Top of GIVEN RECORDS

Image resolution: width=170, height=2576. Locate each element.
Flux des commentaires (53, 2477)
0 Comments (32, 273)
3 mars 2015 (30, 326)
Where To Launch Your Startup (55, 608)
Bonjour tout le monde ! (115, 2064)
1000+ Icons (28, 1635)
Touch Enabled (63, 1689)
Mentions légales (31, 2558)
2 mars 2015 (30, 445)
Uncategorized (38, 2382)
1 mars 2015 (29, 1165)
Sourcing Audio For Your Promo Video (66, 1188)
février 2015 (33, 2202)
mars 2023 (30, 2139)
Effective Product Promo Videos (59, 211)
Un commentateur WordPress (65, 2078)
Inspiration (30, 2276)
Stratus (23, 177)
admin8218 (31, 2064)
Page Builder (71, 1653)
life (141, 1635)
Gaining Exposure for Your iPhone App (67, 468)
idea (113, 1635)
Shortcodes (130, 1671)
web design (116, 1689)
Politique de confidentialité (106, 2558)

Bottom of GIVEN RECORDS

WHAT THE TASK REQUIRES: Copy each line of the data that contains the word "Your", leaving the other lines out.

EXERCISE SOLUTION:
Where To Launch Your Startup (55, 608)
Sourcing Audio For Your Promo Video (66, 1188)
Gaining Exposure for Your iPhone App (67, 468)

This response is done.